A brief line to tell you we SOLD yesterday for MONEY. The man offered $10,000 less than asked and said it was no use coming back to him with another offer as that was it and he’d look elsewhere if we weren’t satisfied. One of the partners went out and pushed him up by $5,000 so we ended up in the middle of top and bottom valuations. … The stinker of a buyer added to the agreement ‘sheep and garden seat’. That seemed a fairly nit-picking attempt at face-saving. As he didn’t mention how many sheep we’re selling the lambs and getting 2 old ones shot.

We called on the farmer the other side of the river and I started by apologising that I proposed to go on trespassing across a corner of his field as my predecessors had done. (They apparently made the drive a nice straight way which was his, instead of through a duck pond and then with a dogleg turn which was how it should have gone by the map.) However he didn’t seem v. worried which was good.

I’ll go to help them move. Retirement House Number 4! It’s getting to be a hobby/habit!

We went over to look at a factory where they make houses in ‘modular’ bits – bringing them and nailing the whole thing together rather like Lego in a single day! That was quite intriguing and seemed cheaper than a solid wood house.

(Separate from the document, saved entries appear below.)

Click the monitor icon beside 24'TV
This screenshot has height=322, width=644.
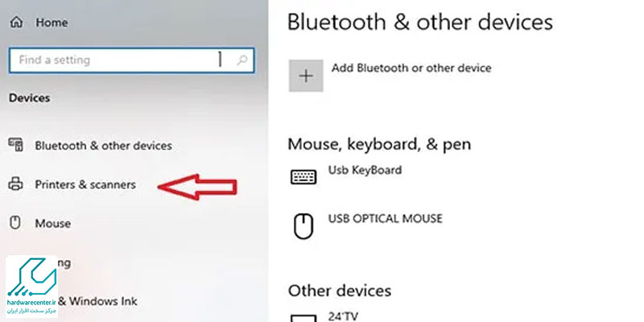[303, 317]
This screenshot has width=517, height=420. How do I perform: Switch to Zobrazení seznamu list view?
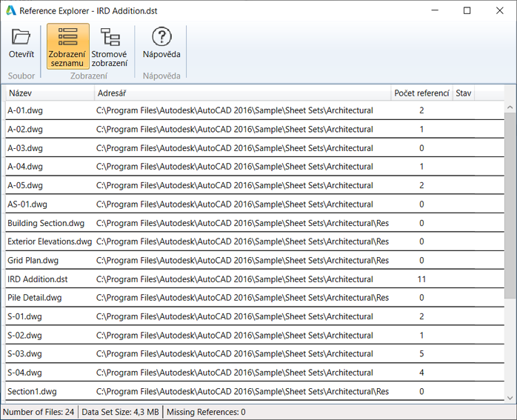[x=67, y=46]
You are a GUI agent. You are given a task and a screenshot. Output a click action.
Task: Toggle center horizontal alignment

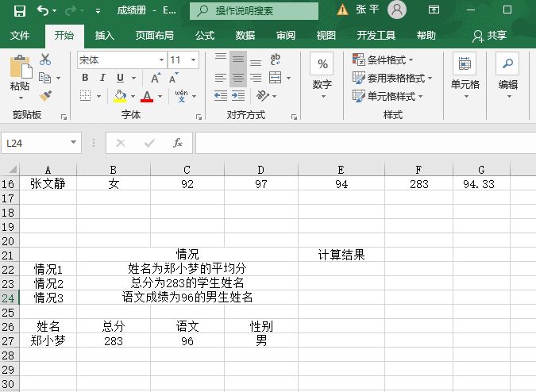point(237,78)
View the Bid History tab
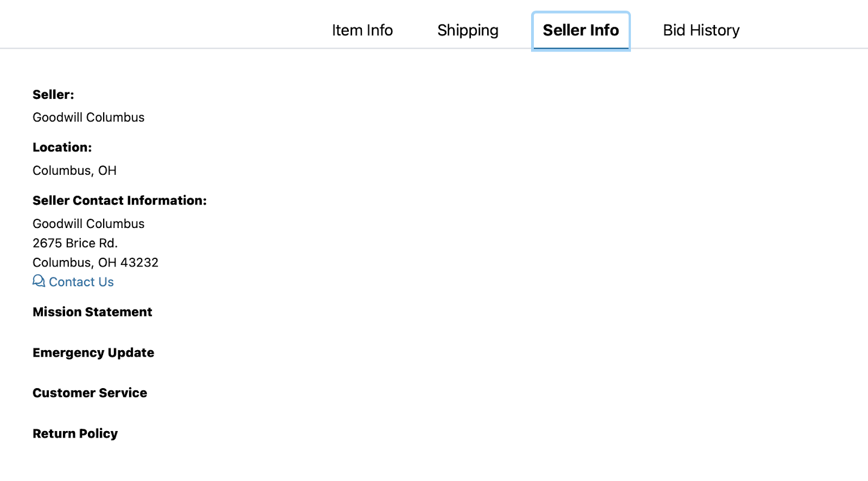Viewport: 868px width, 481px height. pyautogui.click(x=701, y=30)
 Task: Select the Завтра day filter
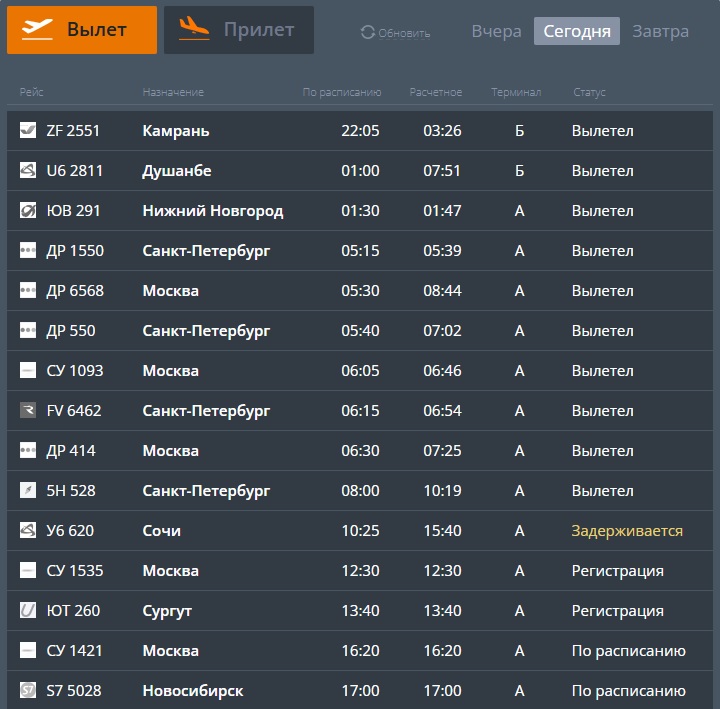[660, 31]
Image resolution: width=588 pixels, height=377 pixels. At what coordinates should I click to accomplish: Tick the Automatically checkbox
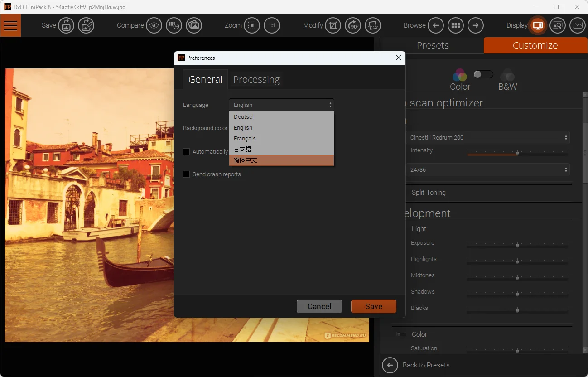pyautogui.click(x=186, y=152)
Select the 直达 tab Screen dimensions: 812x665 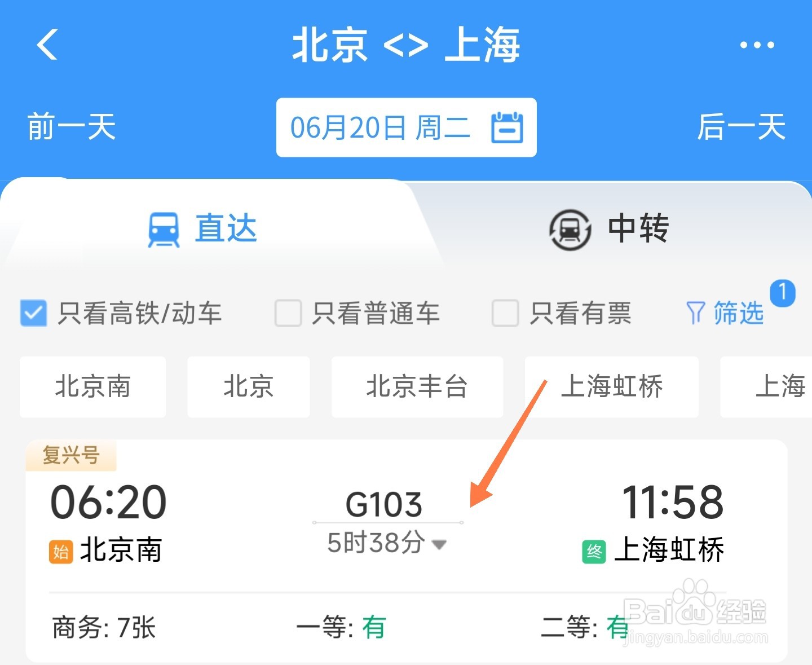tap(202, 229)
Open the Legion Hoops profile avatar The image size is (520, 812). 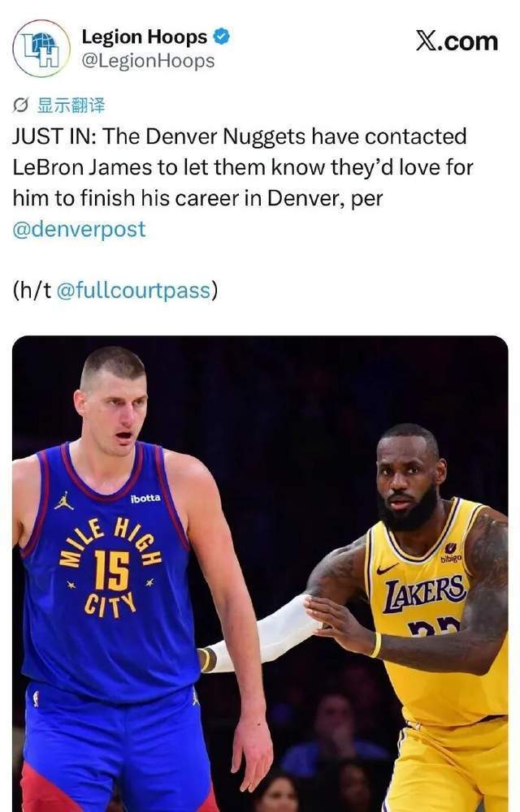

X told her it went for £42,000 – what must ours be worth [sold for about £11,000 only 2 years before] – about 3 times as much land. The houses like we bought after the war for £2,600 are selling for £22,000. Everything’s gone mad.

I got home at 6.40 in gathering dusk to find no electricity in the house, and no candles either, apart from a couple of Christmassy ones X had managed to borrow next door. The builders have actually started this week and had apparently been up in the roof just before it went off about 5 so I was deeply suspicious! Rang him up and it seems all he had been doing was looking which way the ceiling joists ran and he was most obliging and arrived with a tame electrician a few minutes later but all he could do was to confirm that it was the elec co’s fuse on the pole which had blown so then there was another long wait. Eventually the van arrived at about 9.45 and all was sweetness and light within 3 minutes once more.

The carpentry work is practically finished downstairs but heaven knows when it will be habitable. The electrician and plumber still have to return, and the plasterer is only promised for the end of next week. But the major snag is the floor which is apparently so rough and wavy that the flooring expert practically refuses to do anything. In the end we shall either have to do it in wood after all which will reduce the headroom even more or else I reckon we’ll have to stick down polystyrene ceiling tiles and then cover it with vinyl and carpet and get used to sinking in until we have trodden it down!…[and the solution later] Eventually after long discussions what they did was to put down dozens of little wooden blocks of assorted size and varying thickness getting them roughly level – bed them into strips of plaster, and then lay sheets of a compressed wood chip board about 8 ft by 4, which ought not rock or sag even if it is not all that well supported in places. They nailed it right through into the concrete underneath – which was pretty thin and has probably broken up in the process, but what the eye doesn’t see we hope the heart will not grieve over!